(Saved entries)
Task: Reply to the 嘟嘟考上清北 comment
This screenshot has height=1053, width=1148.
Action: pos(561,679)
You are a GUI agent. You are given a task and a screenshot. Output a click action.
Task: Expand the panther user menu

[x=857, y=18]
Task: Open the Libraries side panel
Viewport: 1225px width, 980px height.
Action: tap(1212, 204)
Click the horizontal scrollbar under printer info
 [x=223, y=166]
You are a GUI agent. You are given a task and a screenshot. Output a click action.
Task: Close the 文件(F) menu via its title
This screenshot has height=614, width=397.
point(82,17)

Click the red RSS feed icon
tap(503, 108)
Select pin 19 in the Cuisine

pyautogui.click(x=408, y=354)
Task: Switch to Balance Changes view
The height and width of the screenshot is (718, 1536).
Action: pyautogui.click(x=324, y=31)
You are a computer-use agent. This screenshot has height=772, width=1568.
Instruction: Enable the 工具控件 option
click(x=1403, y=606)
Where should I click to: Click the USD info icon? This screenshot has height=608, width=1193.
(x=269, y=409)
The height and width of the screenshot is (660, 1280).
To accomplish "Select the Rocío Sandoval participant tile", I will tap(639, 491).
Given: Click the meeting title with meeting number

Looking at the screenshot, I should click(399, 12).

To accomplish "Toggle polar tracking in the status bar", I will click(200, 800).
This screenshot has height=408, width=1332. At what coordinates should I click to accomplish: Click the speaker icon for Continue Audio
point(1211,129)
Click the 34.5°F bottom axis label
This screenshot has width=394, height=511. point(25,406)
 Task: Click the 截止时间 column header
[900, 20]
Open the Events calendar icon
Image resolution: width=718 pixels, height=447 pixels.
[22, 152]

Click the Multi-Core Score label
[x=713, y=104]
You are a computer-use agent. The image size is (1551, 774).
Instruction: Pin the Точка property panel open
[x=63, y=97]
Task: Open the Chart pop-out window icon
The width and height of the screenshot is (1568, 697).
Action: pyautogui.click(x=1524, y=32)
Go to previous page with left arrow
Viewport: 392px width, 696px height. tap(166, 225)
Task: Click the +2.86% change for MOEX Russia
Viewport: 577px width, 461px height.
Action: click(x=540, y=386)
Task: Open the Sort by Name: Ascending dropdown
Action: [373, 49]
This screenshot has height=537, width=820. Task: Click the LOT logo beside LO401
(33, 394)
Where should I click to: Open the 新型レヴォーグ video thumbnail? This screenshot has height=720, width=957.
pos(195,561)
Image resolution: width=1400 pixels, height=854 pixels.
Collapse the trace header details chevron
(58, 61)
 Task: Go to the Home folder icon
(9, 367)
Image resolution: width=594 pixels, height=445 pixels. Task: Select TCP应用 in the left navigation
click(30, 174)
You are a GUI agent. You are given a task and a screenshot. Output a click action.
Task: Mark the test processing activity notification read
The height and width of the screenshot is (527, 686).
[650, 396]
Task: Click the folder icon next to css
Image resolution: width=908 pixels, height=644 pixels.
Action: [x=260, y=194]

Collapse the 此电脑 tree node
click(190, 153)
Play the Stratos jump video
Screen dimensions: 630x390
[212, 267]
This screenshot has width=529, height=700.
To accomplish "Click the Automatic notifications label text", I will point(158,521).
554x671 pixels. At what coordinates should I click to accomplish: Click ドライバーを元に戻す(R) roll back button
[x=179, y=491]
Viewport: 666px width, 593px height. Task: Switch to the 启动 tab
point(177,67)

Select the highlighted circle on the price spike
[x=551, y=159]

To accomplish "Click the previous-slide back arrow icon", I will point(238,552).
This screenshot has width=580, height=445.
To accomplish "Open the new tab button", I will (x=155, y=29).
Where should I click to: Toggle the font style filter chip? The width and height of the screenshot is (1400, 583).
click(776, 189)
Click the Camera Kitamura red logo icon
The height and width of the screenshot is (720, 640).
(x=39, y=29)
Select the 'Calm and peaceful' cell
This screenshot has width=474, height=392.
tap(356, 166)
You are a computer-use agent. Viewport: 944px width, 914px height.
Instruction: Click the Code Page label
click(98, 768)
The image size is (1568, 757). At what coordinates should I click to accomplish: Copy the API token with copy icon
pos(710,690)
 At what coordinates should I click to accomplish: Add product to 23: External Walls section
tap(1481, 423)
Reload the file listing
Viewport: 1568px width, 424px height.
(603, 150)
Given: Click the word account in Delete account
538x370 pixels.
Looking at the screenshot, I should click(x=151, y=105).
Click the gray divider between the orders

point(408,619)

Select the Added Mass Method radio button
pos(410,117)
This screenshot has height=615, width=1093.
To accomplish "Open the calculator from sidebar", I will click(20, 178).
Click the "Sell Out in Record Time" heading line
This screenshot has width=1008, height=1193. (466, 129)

### Action item
A verbatim repeat of all the entries above is the required answer.

### Task response
Task: Reply to the 嘟嘟考上清北 comment
This screenshot has height=1053, width=1148.
Action: pos(561,679)
You are a GUI agent. You are given a task and a screenshot. Output a click action.
Task: Expand the panther user menu

[x=857, y=18]
Task: Open the Libraries side panel
Viewport: 1225px width, 980px height.
Action: tap(1212, 204)
Click the horizontal scrollbar under printer info
 [x=223, y=166]
You are a GUI agent. You are given a task and a screenshot. Output a click action.
Task: Close the 文件(F) menu via its title
This screenshot has height=614, width=397.
point(82,17)

Click the red RSS feed icon
tap(503, 108)
Select pin 19 in the Cuisine

pyautogui.click(x=408, y=354)
Task: Switch to Balance Changes view
The height and width of the screenshot is (718, 1536).
Action: pyautogui.click(x=324, y=31)
You are a computer-use agent. This screenshot has height=772, width=1568.
Instruction: Enable the 工具控件 option
click(x=1403, y=606)
Where should I click to: Click the USD info icon? This screenshot has height=608, width=1193.
(x=269, y=409)
The height and width of the screenshot is (660, 1280).
To accomplish "Select the Rocío Sandoval participant tile", I will tap(639, 491).
Given: Click the meeting title with meeting number

Looking at the screenshot, I should click(399, 12).

To accomplish "Toggle polar tracking in the status bar", I will click(200, 800).
This screenshot has height=408, width=1332. At what coordinates should I click to accomplish: Click the speaker icon for Continue Audio
point(1211,129)
Click the 34.5°F bottom axis label
This screenshot has width=394, height=511. point(25,406)
 Task: Click the 截止时间 column header
[900, 20]
Open the Events calendar icon
Image resolution: width=718 pixels, height=447 pixels.
[22, 152]

Click the Multi-Core Score label
[x=713, y=104]
You are a computer-use agent. The image size is (1551, 774).
Instruction: Pin the Точка property panel open
[x=63, y=97]
Task: Open the Chart pop-out window icon
The width and height of the screenshot is (1568, 697).
Action: pyautogui.click(x=1524, y=32)
Go to previous page with left arrow
Viewport: 392px width, 696px height. tap(166, 225)
Task: Click the +2.86% change for MOEX Russia
Viewport: 577px width, 461px height.
Action: click(x=540, y=386)
Task: Open the Sort by Name: Ascending dropdown
Action: [373, 49]
This screenshot has height=537, width=820. Task: Click the LOT logo beside LO401
(33, 394)
Where should I click to: Open the 新型レヴォーグ video thumbnail? This screenshot has height=720, width=957.
pos(195,561)
Image resolution: width=1400 pixels, height=854 pixels.
Collapse the trace header details chevron
(58, 61)
 Task: Go to the Home folder icon
(9, 367)
Image resolution: width=594 pixels, height=445 pixels. Task: Select TCP应用 in the left navigation
click(30, 174)
You are a GUI agent. You are given a task and a screenshot. Output a click action.
Task: Mark the test processing activity notification read
The height and width of the screenshot is (527, 686).
[650, 396]
Task: Click the folder icon next to css
Image resolution: width=908 pixels, height=644 pixels.
Action: [x=260, y=194]

Collapse the 此电脑 tree node
click(190, 153)
Play the Stratos jump video
Screen dimensions: 630x390
[212, 267]
This screenshot has width=529, height=700.
To accomplish "Click the Automatic notifications label text", I will point(158,521).
554x671 pixels. At what coordinates should I click to accomplish: Click ドライバーを元に戻す(R) roll back button
[x=179, y=491]
Viewport: 666px width, 593px height. Task: Switch to the 启动 tab
point(177,67)

Select the highlighted circle on the price spike
[x=551, y=159]

To accomplish "Click the previous-slide back arrow icon", I will point(238,552).
This screenshot has width=580, height=445.
To accomplish "Open the new tab button", I will (x=155, y=29).
Where should I click to: Toggle the font style filter chip? The width and height of the screenshot is (1400, 583).
click(776, 189)
Click the Camera Kitamura red logo icon
The height and width of the screenshot is (720, 640).
(x=39, y=29)
Select the 'Calm and peaceful' cell
This screenshot has width=474, height=392.
tap(356, 166)
You are a computer-use agent. Viewport: 944px width, 914px height.
Instruction: Click the Code Page label
click(98, 768)
The image size is (1568, 757). At what coordinates should I click to accomplish: Copy the API token with copy icon
pos(710,690)
 At what coordinates should I click to accomplish: Add product to 23: External Walls section
tap(1481, 423)
Reload the file listing
Viewport: 1568px width, 424px height.
(603, 150)
Given: Click the word account in Delete account
538x370 pixels.
Looking at the screenshot, I should click(x=151, y=105).
Click the gray divider between the orders

point(408,619)

Select the Added Mass Method radio button
pos(410,117)
This screenshot has height=615, width=1093.
To accomplish "Open the calculator from sidebar", I will click(20, 178).
Click the "Sell Out in Record Time" heading line
This screenshot has width=1008, height=1193. (466, 129)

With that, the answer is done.